Danish schoolchildren have discovered 10 new species of bacteria

As autumn descended on the forests of Denmark last year, so did thousands of Danish schoolchildren. Foraging in woods, parks and even school playgrounds, almost 25,000 children collected fallen leaves, fruits, vegetables and other natural samples as part of a the ‘Mass Experiment’. Organised by Astra – the Danish national Centre for Learning in Science, Technology and Health – in collaboration with the Biotech company Novozymes, the hunt was for new species of a particular kind of bacteria.

Lactobacillus, a member of the lactic acid bacteria family, is responsible for the traditional fermentation processes used to make many foods. If you’re a fan of cheese, kimchi or sourdough, you owe a debt of gratitude to this group of microorganisms. Lactic acid bacteria are naturally abundant on plants, and so the natural environment is a perfect hunting ground for new species.

Turning sour

Looking for a ‘good’ bacteria was an important focus of the project, explains Preben Nielsen, science manager at Novozymes. ‘We thought that we could use this experiment to teach children about bacteria and microorganisms and to teach them that bacteria can be good for us, not only pathogenic.’ It was important for the team that participants had a hands-on experience of science, and that they gained an appreciation of the ubiquitous presence of bacteria in our everyday lives. ‘Although you don’t see them, with the right experiments its relatively simple to demonstrate their presence in our environment,’ says Nielsen.

An image showing children conducting research

Source: © Getty Images

The spoils collected by the children were carefully transported back to the classroom to start the next part of the search. Once chopped into smaller pieces, the children added samples of their gathered material to separate pairs of test tubes – one containing pasteurised milk and the other a broth known to enrich the growth of lactic acid bacteria.

Next, the young citizen scientists waited patiently to see if the milk thickened to form yogurt when gently heated overnight, indicating the presence of the desired microbe. For positive samples, the partnering broth-filled test tube was sent off for further analysis by a team of 70 Novozyme scientists.

The project greatly underestimated the Danish schoolkids’ passion for science. Nielsen and his colleagues were staggered to receive over 11,000 broths that had tested positive in the experiments conducted by the young scientists. ‘We had to borrow an extra room because some days we got more than 100 shipments with the mail – it was almost like running a web shop.’ says Nielsen. ‘They were really engaged in going out and collecting samples and working with the samples.’

Mass effect

To date, 4000 separate strains of Lactobacillus have been identified from these samples, 10 of which hadn’t been previously discovered. Typically, one new species of Lactobacillus is described by Danish scientists each year – so the students have helped to set a new standard.

Nielsen says the crowdsourced nature of the experiment also has other advantages. ‘Normally when you describe a new bacterial species, you would like to be able to demonstrate that the bacteria can be found not only in one place but in several places, so you prefer three to five independent isolates. The good thing about Mass Experiment is that we have really a lot of samples and we have samples of the new strains from different schools that were collected independently.”

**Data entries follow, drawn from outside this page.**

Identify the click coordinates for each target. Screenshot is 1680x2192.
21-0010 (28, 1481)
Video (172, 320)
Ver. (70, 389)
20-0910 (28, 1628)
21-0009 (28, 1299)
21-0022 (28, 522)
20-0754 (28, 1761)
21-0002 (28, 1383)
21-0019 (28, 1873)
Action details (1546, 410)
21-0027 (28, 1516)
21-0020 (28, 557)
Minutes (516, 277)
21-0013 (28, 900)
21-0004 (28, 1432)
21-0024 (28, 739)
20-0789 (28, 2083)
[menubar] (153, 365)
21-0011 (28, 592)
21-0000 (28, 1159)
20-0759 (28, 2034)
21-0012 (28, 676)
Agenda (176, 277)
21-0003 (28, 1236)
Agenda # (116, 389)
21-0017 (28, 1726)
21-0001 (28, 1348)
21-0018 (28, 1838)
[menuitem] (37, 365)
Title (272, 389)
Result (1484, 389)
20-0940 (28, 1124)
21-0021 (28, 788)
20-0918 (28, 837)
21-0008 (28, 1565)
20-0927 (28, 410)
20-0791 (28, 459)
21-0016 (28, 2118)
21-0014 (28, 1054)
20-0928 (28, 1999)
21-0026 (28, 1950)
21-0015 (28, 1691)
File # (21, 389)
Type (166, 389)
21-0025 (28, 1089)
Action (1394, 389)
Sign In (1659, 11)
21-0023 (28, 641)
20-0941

The data has been published in an interactive online map of Denmark showing the distribution of different lactic acid bacteria. Anyone can access the data to see where different strains of bacteria were discovered and details of the sample contained within the meta data. Importantly, credit is also given to the school responsible for each data set so students can track their own contributions. It’s also possible to view the evolutionary relationships between each strain as visualised in a phylogenetic tree that links each sample in the data set.

Scientific papers detailing the full characterisation and description of the new bacteria are forthcoming, but before publication the newly-discovered species each need a name. And as discoverers of new Lactobacillis, the children have been invited to suggest their own ideas for the new species. These citizen scientists will also be acknowledged in any research papers that uses these data. ‘This whole thing is about inspiring the youngsters to be interested in natural sciences and biology, where we used the discovery of healthy bacteria as a simple, yet very relevant case,’ said Nielsen.

But Nielsen believes scientific implications could reach far beyond the engagement of the next generation. ‘I’m pretty sure that some of the bacteria discovered in this experiment will contribute to product development, either at Novozymes or in public university research in the future. The aim is that these bacteria will be used in probiotic products that improve human health or in products to improve food quality.’